By Peter High. Published on Forbes
Mayank Prakash was a chief information officer multiple times over at private sector companies such as Avaya, Sage UK, and iSOFT. He also was a Managing Director at Morgan Stanley where he was responsible for Global Wealth and Investment Management Technology.
Four years ago, he pivoted dramatically, taking on the role of Chief Information and Digital Officer of the United Kingdom’s Department for Work and Pensions (DWP), which is the largest public sector organization in the country. He has found a motivated workforce up for the challenge of digital transformation in order to enhance the services that the DWP offers. Moreover, he has seen great advantages to being a more mature company inasmuch as there is ample data to run diverse, mature analytics on data sets that span several decades. He has also found that the significant challenges and opportunities that he and his team have been tasked with tackling have been a magnet for talent that is up to the challenge. He indicates that the greatest joy he has taken from this experience has been the opportunity to impact 22 million British citizens’ lives.

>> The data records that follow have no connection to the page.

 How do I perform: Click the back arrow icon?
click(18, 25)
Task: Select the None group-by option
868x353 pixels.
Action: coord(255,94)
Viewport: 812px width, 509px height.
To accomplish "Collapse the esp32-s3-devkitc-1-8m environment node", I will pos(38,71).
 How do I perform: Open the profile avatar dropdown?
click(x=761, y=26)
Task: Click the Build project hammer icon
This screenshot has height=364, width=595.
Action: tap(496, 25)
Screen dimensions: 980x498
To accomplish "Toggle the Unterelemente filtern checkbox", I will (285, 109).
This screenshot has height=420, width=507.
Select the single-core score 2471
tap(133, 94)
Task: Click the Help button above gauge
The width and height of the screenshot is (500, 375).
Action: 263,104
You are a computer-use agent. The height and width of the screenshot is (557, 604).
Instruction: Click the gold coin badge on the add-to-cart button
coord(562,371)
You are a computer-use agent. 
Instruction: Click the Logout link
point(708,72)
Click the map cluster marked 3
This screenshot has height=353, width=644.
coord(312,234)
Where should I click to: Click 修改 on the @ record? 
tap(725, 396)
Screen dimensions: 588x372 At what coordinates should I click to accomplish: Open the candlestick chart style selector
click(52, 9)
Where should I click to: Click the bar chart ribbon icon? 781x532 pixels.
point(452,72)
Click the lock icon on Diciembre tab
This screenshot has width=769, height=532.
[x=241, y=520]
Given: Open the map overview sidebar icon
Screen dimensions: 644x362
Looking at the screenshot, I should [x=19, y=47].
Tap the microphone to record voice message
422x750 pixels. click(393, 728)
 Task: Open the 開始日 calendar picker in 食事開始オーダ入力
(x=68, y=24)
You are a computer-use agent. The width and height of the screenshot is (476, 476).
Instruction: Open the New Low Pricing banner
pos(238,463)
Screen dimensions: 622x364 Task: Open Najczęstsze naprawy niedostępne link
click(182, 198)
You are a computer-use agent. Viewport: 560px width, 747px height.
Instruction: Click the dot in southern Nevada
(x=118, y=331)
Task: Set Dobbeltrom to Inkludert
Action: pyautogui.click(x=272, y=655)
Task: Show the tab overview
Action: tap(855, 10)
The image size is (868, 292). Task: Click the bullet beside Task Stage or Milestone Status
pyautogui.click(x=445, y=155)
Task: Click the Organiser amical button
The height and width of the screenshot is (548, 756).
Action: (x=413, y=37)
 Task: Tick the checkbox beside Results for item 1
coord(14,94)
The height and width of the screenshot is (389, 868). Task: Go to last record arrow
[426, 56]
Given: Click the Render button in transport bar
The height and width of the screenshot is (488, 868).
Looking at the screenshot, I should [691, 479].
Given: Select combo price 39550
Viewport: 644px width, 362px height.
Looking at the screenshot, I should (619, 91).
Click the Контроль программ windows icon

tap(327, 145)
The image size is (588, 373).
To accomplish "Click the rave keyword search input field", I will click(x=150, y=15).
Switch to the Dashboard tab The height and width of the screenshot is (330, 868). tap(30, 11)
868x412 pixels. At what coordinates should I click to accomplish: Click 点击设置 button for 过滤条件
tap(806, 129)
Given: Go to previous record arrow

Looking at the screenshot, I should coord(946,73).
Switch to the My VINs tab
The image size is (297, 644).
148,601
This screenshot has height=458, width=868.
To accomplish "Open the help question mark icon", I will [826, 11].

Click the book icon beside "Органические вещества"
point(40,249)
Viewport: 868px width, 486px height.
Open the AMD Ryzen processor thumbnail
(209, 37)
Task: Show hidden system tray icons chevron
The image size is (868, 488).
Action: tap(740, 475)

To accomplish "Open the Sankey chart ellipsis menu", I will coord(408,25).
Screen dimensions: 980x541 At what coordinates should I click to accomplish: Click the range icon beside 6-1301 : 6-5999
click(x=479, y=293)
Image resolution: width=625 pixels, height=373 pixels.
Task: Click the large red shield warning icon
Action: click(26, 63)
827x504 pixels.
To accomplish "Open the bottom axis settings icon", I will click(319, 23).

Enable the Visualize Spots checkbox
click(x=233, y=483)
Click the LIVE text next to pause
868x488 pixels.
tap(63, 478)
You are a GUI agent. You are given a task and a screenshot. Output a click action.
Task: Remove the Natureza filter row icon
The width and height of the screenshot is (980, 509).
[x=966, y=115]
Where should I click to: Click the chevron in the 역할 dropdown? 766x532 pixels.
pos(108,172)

Peter High: Could you describe the United Kingdom’s Department for Work and Pensions?
Mayank Prakash: The Department for Work and Pensions is one of the largest organizations in Western Europe, and it is the largest public-sector organization in the United Kingdom. The best way for me to describe the DWP is from the perspective of the 22 million people who drive the change. Everybody in the UK has come across our services in their lives as we touch all citizens. We support children when their parents are separating to ensure that they have a better quality of life. We look after employed people who are of working age to make sure that they have fulfilling lives and that they are working. We look after disabled people to allow them to explore their potential. We look after retired people, who are typically living longer lives. We do all of this in an effort to produce better outcomes for them and for society.
High: Given the diverse array of people sho you deal with, ranging from millennials to older citizens of the United Kingdom, how do you think about the different personas or different experiences in which your citizenry wishes to interact with the DWP?
Prakash: We work with diversity on every dimension, ranging from age and gender to geographical footprint and social background. Like any large organization with a diverse footprint, we do not employ a one size fits all strategy, but instead, we use active segmentation of our customers to make sure we target our services to get the best impact. Additionally, we do not look at these customers as the cohorts. Instead, we ask ourselves what is the problem that we are trying to solve. The purpose is to work with people of working age to ensure that they are, in fact, working. That purpose leads to the need to get more people into work, which leads us to why some people may not be working. This leads to active segmentation and better delivery of targeted services.